New Companies Aim to Power Entire Homes Wirelessly

witricitySoon, computer gadgets and mobile devices will not be the only things that are wireless. A new start up company called WiTricity may change the world as we know it. “We’re going to transfer power without any kind of wires. I can’t even imagine how things will change when we live like this,” Dr. Katie Hall, Chief Technology Officer, told CNN.

Dr. Hall began envisioning a future using wireless electricity with a single light bulb. During initial experiments, Hall powered a bulb in the exact middle of a room — without any wired connections from the floor, walls, or ceiling. WiTricity is now working on wirelessly powering entire homes.

How does it work?

“A coil of electrical wire generates a magnetic field when power is attached,” CNN explains. “We’re not actually putting electricity in the air. What we’re doing is putting a magnetic field in the air,” Dr. Hall adds. “When you bring a device into that magnetic field, it induces a current in the device, and by that you’re able to transfer power.”
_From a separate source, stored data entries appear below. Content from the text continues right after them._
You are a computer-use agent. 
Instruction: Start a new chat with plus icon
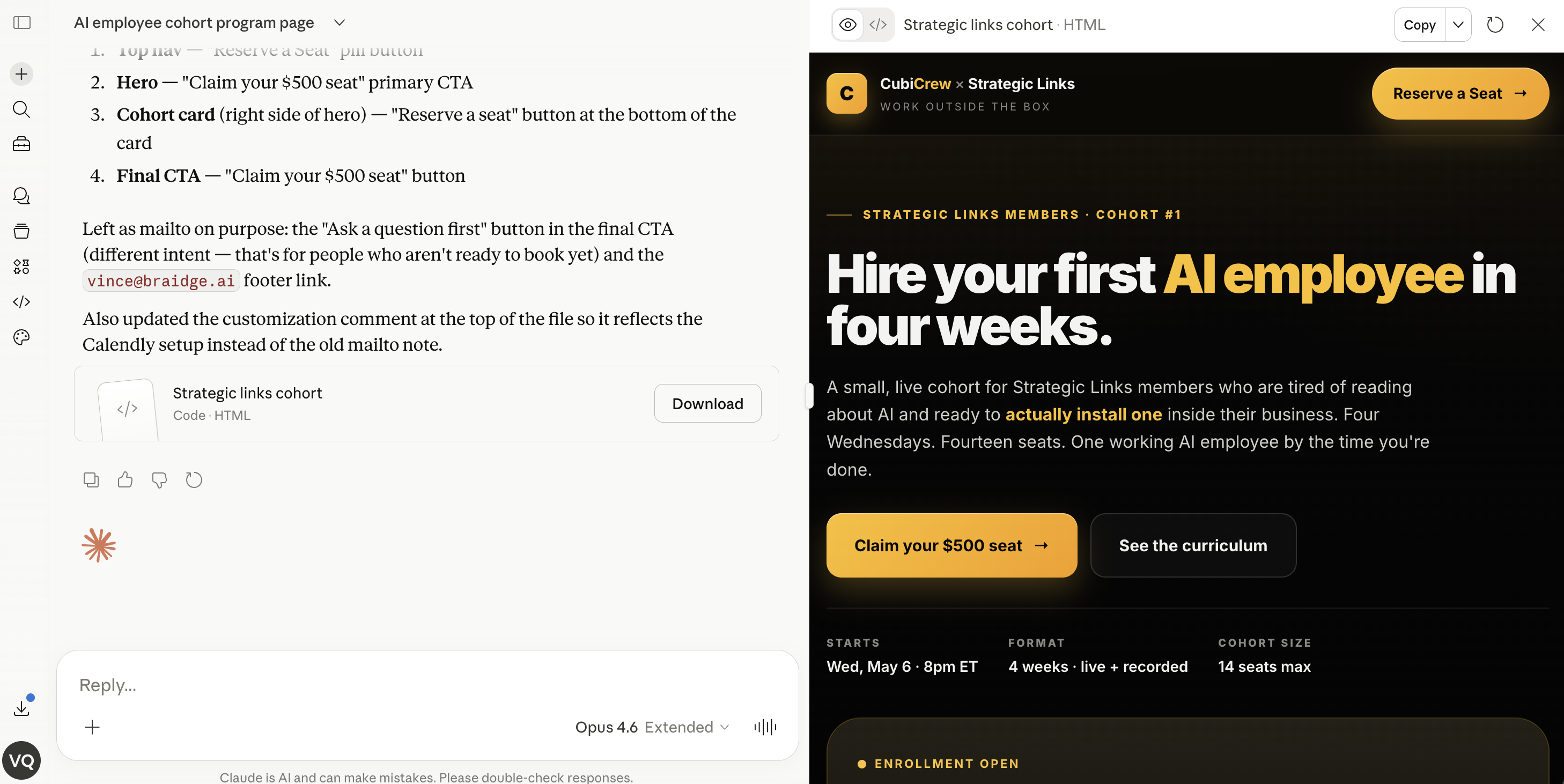point(22,74)
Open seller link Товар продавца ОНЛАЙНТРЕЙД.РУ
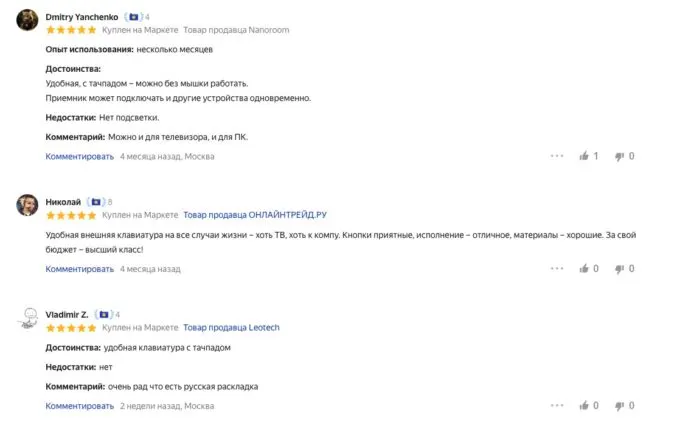Image resolution: width=680 pixels, height=426 pixels. point(255,215)

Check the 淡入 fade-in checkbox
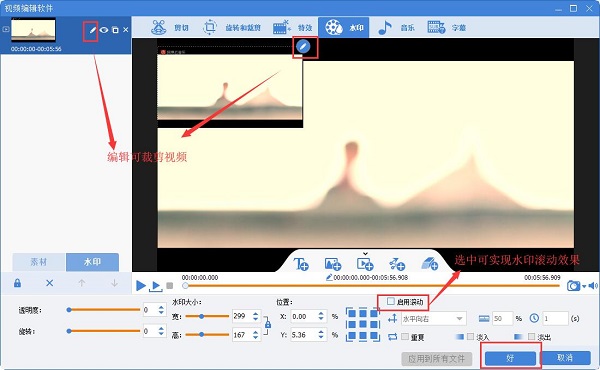click(x=470, y=336)
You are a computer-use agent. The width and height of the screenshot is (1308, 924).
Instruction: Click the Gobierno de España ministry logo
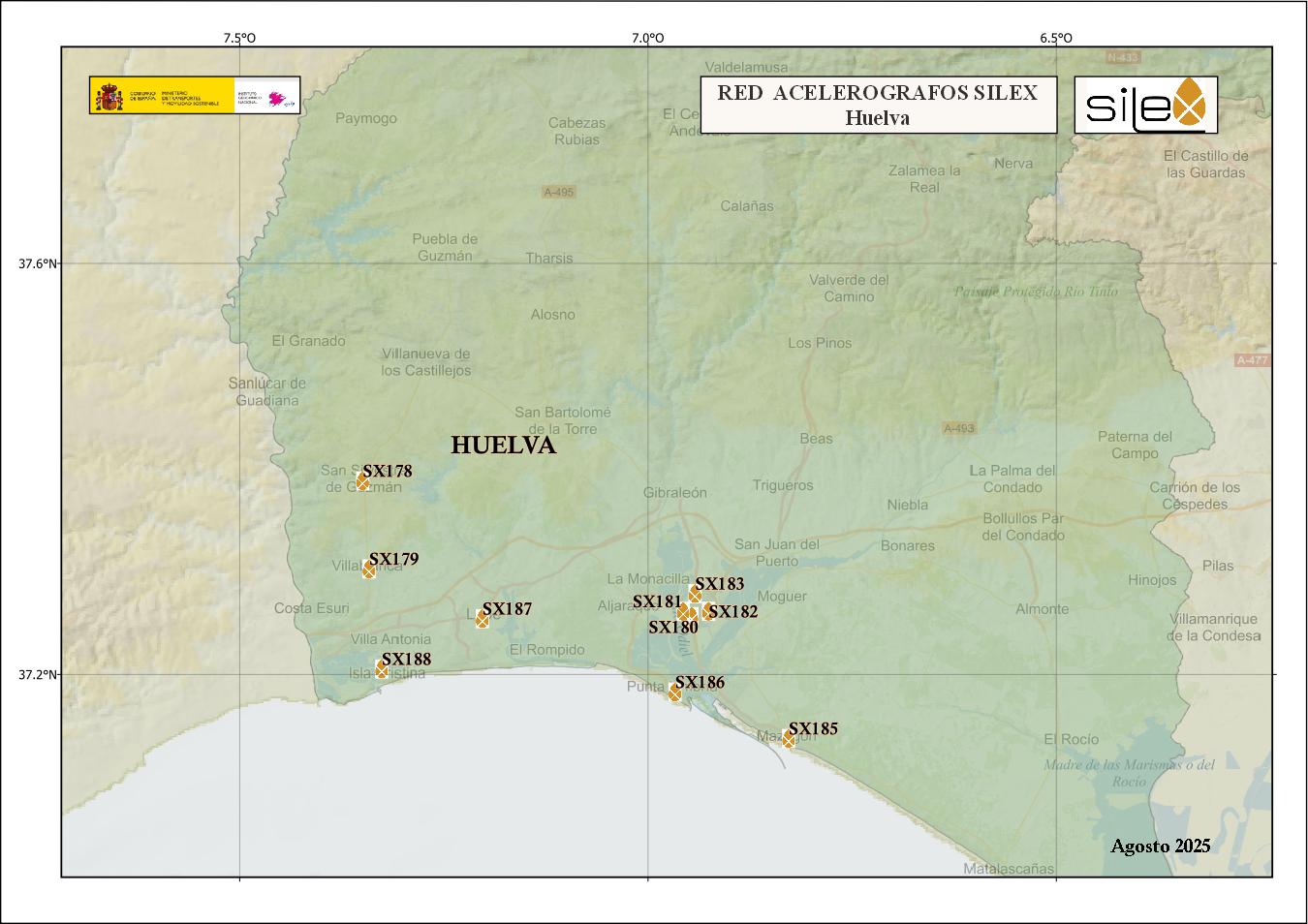pyautogui.click(x=163, y=95)
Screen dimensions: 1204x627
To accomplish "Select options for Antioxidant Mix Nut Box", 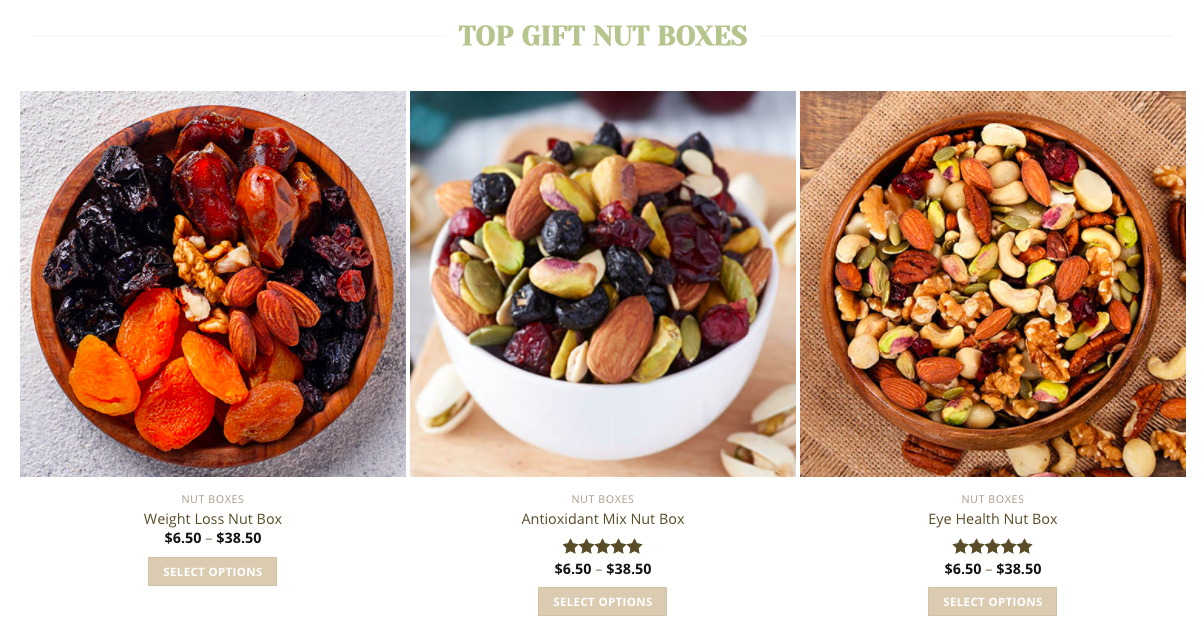I will pyautogui.click(x=603, y=602).
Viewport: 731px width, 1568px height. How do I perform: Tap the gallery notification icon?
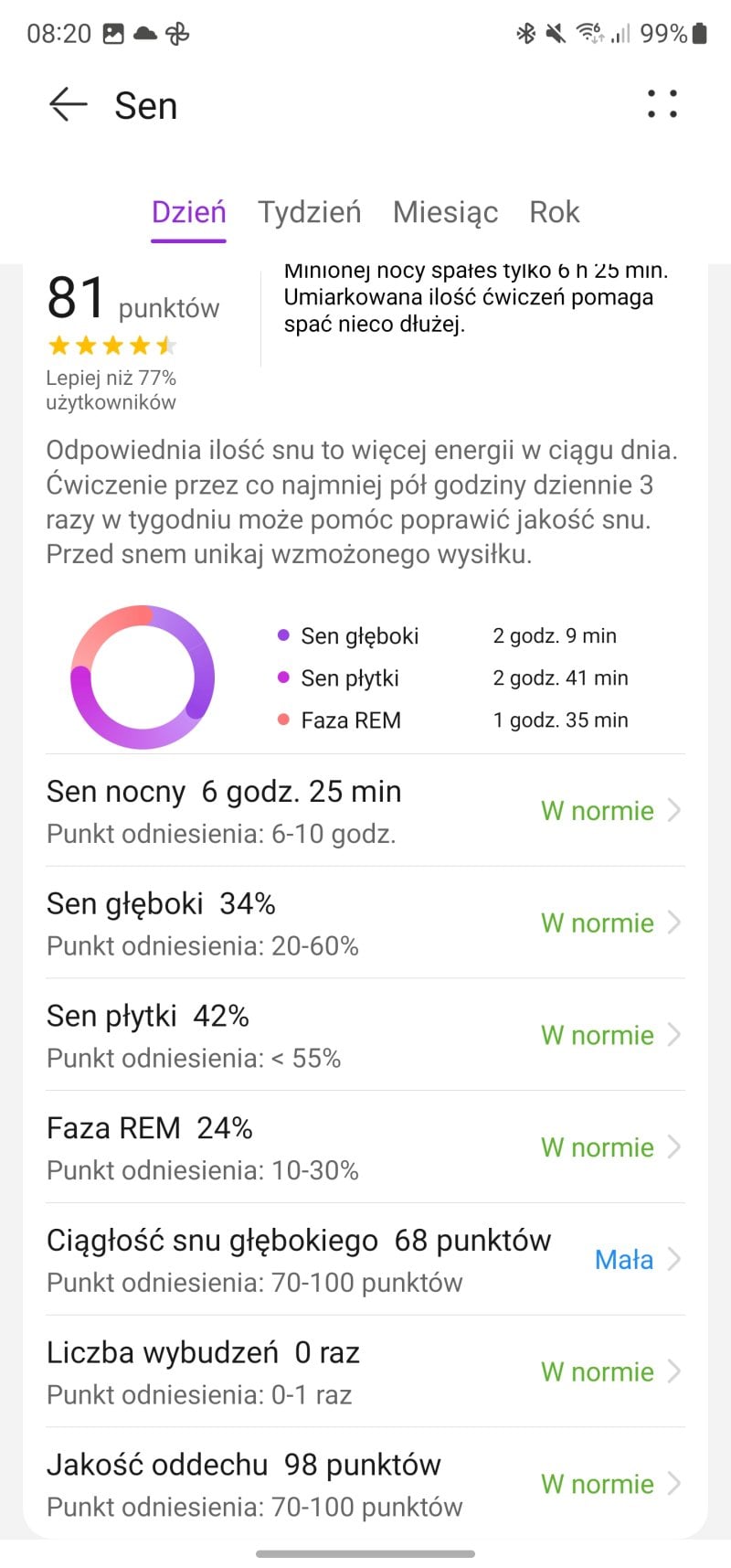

Right now, WiTricity can successfully power TVs and laptops — and charge cellphones — all without electrical cords and wiring. In homes of the future, CNN likens wireless electricity to the ease and convenience of today’s wireless internet.

WiTricity is also working on a wireless electric car charger, and even taking steps to revolutionize the medical community. For example, a wireless “left-ventricular assist device” — or heart pump — is in the works. Company officials explain that the current wireless technology is new and innovative — and different from Nikola Telsa’s famous, and much earlier, experiments.

“In that case they might have been thinking about Niagara Falls generating the power and getting it to New York City — and that’s a long distance. We’re not proposing that the technology we have here at WiTricity would be used for that kind of application,” Dr. Hall told CNN. “When we came around, power’s already being transferred by wires to homes and rooms and things of that nature, so we had a much different problem, which was really just this much shorter distance.”

“I think it will eventually happen. It’ll probably start off small,” says Wendell Peterson, General Manager of The Rock Island Street Clock Company. “We already have a solar power clock, and we can also use lithium power, so why not?”